Gänzlich abweichend war die Wohnsituation der Wollweber in Hildesheim, Braunschweig, Göttingen und Würzburg. Hier lebten die Tuchmacher in den Vorstädten. Das lag aber nicht an ihrer sozial schwachen Stellung, sondern daran, dass hier – in Hildesheim und Braunschweig belegt, in Göttingen und Würzburg zumindest sehr wahrscheinlich – flandrische Weber angeworben und in eigens für sie errichteten Vorstädten untergebracht wurden.

Viel schlechter als den Wollwebern ging es den Leinewebern. Im Spätmittelalter zählten sie in manchen Regionen gar zu den unehrlichen Leuten. Der Grund dafür war unter anderem, dass sie wegen des reichlichen Abfalls, der auf dem Weg vom Flachsstängel zum fertigen Leinen anfällt, weniger Fertigprodukte auslieferten, als sie vorher Rohstoff erhalten hatten. Den Verdacht, unterwegs ein wenig davon in die eigene Tasche abzuzweigen, wurden sie nicht los. Da sie es mit ihrer Arbeit nicht zu Wohlstand bringen konnten, wohnten sie in den ärmeren Gegenden am Stadtrand.

Sehr gefragt – die Bäcker

Die Bäcker gehörten zu den für die örtliche Versorgung unbedingt nötigen Handwerkern. Entsprechend waren ihre Wohn- und Arbeitsstätten meist recht gleichmäßig in der Stadt verstreut.
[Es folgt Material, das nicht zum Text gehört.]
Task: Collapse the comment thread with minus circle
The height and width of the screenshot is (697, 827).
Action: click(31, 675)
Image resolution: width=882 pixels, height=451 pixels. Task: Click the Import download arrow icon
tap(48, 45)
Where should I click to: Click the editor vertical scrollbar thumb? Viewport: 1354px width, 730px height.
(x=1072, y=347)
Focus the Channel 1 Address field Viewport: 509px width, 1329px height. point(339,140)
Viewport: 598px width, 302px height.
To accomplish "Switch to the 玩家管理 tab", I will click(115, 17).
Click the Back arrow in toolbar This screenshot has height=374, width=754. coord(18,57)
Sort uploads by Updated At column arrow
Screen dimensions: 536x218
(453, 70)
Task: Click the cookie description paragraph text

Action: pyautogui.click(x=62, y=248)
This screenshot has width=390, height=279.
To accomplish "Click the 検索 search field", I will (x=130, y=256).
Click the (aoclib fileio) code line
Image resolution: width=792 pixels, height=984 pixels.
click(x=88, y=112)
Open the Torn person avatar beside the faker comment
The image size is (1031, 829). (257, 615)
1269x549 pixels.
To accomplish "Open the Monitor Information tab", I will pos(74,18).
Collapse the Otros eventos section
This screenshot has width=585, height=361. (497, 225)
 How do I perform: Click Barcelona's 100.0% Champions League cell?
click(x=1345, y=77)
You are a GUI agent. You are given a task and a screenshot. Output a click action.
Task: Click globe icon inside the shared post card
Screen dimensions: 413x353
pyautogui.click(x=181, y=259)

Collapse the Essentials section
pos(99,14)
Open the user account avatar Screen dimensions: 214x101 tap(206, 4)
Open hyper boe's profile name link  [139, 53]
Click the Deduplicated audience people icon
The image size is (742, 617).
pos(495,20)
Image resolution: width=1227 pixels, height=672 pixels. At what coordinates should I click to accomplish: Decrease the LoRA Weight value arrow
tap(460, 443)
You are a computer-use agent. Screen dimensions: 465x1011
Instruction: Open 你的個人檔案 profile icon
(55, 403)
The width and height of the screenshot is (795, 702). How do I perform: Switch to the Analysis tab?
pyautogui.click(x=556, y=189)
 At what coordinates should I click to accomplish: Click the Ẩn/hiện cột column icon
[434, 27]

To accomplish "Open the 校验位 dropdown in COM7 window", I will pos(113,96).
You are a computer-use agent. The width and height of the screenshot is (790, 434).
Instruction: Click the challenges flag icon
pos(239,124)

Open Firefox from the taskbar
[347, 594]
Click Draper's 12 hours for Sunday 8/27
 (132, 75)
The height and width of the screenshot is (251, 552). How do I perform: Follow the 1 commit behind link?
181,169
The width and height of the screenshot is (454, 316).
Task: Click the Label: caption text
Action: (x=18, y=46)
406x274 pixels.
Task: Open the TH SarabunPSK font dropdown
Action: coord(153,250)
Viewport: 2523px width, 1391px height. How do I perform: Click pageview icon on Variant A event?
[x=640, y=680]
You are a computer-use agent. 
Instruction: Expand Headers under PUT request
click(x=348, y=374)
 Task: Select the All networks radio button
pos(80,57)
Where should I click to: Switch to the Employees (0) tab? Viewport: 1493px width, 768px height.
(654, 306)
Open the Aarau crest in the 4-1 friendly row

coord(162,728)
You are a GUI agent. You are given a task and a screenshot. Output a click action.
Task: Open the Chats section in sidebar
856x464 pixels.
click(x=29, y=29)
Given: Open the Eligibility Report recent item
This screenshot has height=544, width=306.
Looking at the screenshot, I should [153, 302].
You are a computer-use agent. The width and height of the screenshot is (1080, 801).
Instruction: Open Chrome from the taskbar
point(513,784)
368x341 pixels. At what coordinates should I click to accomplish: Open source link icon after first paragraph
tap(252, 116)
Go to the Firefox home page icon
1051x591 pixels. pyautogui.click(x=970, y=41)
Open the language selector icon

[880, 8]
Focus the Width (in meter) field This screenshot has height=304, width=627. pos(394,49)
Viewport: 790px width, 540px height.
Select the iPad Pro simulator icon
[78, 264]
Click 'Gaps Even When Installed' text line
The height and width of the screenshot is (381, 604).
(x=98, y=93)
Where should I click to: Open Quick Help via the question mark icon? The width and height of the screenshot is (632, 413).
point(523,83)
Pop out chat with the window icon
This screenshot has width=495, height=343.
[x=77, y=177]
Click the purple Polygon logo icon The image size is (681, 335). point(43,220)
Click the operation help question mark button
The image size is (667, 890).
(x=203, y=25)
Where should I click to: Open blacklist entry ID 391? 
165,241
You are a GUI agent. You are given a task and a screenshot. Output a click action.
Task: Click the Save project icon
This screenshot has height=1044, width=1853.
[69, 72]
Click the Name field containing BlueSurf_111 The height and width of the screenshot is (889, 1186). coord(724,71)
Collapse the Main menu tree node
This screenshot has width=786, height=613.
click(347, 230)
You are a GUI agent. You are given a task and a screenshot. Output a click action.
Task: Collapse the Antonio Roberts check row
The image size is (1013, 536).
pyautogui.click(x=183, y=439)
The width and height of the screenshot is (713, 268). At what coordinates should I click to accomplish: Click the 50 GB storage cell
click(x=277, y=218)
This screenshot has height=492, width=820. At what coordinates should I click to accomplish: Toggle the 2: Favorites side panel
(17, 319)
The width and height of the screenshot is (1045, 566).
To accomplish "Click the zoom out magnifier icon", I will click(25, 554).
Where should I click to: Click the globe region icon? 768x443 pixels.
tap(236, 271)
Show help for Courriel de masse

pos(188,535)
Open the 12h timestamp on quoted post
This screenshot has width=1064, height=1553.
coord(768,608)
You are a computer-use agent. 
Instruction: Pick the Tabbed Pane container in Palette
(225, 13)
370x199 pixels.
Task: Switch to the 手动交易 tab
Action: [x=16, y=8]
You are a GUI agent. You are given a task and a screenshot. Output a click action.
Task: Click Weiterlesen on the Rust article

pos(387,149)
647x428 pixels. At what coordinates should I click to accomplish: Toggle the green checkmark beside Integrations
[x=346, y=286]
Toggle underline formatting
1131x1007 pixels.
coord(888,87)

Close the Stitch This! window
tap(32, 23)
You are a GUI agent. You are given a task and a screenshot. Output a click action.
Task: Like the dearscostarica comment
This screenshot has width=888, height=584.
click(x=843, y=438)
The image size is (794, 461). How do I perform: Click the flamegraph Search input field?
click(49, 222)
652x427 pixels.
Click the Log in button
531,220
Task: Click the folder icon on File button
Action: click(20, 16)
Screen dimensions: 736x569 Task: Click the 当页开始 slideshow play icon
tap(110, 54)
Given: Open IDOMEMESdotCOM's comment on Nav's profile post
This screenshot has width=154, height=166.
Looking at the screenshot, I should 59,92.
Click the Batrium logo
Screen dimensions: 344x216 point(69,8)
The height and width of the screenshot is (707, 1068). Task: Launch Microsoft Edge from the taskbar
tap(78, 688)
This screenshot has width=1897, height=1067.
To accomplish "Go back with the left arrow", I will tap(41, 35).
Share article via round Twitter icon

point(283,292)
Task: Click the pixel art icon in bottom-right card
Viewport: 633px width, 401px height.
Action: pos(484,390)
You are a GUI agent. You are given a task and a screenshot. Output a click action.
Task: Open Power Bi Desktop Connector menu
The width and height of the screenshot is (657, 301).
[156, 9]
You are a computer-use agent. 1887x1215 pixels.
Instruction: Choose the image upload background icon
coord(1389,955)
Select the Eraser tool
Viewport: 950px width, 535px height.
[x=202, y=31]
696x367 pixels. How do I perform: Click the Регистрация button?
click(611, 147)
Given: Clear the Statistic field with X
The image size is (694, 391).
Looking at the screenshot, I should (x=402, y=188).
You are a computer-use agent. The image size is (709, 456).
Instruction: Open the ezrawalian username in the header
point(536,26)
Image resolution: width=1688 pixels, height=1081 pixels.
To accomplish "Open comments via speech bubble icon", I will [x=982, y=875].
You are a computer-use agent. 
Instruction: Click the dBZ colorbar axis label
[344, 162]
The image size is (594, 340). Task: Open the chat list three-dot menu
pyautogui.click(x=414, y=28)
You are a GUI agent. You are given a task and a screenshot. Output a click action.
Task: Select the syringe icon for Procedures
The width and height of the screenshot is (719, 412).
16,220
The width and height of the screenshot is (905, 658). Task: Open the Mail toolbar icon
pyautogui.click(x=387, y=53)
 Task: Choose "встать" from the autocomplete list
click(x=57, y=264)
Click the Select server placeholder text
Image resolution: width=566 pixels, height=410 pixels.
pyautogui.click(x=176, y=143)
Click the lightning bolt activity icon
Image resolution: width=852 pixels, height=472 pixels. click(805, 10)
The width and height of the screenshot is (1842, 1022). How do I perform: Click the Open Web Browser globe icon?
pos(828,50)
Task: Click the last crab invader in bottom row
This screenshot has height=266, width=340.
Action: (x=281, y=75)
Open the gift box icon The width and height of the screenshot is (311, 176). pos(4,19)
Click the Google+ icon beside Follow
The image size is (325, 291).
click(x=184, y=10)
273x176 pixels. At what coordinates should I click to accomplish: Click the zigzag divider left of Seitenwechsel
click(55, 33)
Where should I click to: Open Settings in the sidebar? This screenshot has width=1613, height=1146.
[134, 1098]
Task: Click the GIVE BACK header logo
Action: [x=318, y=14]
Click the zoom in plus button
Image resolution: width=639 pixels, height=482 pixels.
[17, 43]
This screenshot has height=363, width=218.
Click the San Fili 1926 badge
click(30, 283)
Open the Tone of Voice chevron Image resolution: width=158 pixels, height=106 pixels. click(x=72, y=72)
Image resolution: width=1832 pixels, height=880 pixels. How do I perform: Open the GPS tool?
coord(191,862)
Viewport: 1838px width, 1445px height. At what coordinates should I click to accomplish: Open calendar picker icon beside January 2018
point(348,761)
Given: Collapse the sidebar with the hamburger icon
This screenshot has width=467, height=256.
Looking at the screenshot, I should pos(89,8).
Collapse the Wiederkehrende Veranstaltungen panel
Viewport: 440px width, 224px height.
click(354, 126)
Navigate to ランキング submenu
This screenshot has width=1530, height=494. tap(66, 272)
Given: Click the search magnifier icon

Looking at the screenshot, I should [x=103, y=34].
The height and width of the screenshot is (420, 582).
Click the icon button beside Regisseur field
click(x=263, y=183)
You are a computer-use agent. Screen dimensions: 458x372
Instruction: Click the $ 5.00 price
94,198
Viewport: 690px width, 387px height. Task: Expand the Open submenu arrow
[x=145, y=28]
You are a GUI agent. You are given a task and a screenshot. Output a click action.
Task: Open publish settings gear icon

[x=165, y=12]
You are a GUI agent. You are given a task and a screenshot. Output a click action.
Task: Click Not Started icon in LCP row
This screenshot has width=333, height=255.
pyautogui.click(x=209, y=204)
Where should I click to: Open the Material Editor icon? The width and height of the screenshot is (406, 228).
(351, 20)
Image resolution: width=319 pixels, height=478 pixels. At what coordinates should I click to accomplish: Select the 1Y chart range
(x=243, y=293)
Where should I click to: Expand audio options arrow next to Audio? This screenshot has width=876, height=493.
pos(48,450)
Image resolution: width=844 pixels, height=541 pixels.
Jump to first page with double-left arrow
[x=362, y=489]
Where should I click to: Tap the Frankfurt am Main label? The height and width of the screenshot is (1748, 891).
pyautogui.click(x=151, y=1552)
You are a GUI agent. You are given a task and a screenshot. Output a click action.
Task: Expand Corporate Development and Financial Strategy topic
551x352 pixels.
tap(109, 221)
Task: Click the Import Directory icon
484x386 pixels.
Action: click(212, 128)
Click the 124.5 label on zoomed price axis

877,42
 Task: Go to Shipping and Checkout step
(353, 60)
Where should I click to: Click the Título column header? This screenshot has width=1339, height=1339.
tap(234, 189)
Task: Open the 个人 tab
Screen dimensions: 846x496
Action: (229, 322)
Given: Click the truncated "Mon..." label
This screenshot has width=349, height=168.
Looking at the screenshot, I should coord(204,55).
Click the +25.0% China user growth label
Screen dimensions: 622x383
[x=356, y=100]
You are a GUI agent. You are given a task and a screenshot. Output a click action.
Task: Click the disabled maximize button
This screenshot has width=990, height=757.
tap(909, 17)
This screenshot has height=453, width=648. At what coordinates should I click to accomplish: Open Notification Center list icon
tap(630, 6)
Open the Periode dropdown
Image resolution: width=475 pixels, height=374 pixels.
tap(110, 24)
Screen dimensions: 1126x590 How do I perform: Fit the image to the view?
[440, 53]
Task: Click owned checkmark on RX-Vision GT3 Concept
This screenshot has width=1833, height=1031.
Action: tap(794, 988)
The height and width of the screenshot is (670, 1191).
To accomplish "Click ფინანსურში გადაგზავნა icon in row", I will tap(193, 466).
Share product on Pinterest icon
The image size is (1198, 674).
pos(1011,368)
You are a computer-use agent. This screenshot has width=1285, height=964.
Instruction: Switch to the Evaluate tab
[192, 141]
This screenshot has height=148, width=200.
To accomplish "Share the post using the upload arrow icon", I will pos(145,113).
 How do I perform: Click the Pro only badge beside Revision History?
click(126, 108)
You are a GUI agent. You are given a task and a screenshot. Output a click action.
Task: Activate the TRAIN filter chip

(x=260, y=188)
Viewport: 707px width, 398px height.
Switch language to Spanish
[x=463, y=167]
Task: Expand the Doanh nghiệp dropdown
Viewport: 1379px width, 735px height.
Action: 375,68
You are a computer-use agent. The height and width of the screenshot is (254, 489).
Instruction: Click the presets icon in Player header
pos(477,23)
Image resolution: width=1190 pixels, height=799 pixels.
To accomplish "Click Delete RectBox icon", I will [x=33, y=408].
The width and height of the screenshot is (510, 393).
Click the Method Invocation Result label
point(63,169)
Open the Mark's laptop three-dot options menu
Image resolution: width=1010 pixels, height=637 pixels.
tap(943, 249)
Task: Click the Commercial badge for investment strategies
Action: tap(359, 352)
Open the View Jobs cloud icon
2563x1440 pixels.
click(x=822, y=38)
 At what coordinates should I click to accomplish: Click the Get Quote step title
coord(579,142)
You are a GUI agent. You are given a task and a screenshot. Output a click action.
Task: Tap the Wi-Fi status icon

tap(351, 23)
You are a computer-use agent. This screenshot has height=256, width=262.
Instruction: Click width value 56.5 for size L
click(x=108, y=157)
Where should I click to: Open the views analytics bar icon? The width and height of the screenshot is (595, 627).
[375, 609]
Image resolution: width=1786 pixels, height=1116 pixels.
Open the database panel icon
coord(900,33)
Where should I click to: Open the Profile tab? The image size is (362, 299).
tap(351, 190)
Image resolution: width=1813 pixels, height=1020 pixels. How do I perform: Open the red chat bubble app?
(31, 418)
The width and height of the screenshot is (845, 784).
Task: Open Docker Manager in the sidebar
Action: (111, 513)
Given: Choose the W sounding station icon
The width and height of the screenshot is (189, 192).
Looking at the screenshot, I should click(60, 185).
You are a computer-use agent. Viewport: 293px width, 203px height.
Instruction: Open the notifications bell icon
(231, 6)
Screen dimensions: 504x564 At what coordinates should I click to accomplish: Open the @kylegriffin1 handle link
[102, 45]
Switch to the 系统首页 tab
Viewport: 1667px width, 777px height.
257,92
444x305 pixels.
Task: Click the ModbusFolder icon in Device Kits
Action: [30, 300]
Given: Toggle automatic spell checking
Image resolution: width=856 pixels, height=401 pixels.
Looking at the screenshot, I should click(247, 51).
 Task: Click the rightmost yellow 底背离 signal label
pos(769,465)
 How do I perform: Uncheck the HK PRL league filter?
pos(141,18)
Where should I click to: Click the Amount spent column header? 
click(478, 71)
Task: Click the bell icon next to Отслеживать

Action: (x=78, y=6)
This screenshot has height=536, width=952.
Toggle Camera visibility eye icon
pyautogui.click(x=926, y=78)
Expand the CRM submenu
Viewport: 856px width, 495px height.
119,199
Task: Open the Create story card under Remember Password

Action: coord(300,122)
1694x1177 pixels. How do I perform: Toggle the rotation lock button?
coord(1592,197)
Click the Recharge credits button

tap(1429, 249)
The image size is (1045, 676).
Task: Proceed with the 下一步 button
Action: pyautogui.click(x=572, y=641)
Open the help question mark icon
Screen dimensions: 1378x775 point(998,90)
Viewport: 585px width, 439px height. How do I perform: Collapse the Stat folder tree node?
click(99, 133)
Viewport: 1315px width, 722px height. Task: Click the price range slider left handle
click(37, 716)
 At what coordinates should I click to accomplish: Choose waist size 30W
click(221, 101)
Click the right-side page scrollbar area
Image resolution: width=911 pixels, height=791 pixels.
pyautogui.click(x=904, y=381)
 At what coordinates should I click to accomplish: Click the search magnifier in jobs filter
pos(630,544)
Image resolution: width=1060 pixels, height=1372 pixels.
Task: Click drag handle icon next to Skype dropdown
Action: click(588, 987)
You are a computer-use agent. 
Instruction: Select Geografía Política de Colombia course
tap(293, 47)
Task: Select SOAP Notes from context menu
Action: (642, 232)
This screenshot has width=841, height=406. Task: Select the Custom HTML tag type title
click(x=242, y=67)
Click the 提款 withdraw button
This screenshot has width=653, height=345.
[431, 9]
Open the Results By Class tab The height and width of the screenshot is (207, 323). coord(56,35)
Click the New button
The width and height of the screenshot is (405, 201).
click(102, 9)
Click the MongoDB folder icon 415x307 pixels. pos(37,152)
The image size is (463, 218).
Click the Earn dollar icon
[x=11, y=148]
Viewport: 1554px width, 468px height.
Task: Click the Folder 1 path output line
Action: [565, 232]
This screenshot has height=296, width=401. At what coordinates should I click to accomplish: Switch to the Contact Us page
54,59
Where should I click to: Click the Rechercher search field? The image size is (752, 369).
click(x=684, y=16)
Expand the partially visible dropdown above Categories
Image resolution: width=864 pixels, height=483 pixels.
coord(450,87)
In manchen Städten, so auch in Göttingen, siedelten sich ein paar mehr Bäcker am Marktplatz an. Auch in Höxter lebten zwischen 1482 und 1517 die meisten der 14 in den Schoßregistern nachweisbaren Bäcker in der Nähe des alten und des neuen Marktes sowie verkehrsgünstig an der Westerbeke, dem Strang des Hellweges durch die Stadt.

Mancherorts waren besonders Eckgrundstücke bei Bäckern beliebt. Auch hier war wohl wieder die gute Erreichbarkeit für die Kunden ausschlaggebend. Ein in Höxter ergrabener Backofen aus dem 15. Jahrhundert lag ebenfalls in einem Eckhaus, doch ist es verwunderlich, dass dieses Grundstück keinem der in der fraglichen Zeit in Höxter urkundlich erwähnten Bäcker zugeordnet werden kann.

Literatur

H. Jansen, G. Ritter, D. Wiktorin, E. Gohrbandt u. G. Weiss: Der historische Atlas Köln. Köln 2003.

Landesdenkmalamt Baden-Württemberg/Stadt Zürich (Hrsg.): Stadtluft, Hirsebrei und Bettelmönch. Stuttgart 1992.

H. Rüthing: Höxter um 1500. Paderborn 1986.

H. Steenweg: Göttingen um 1400. Göttingen 1990.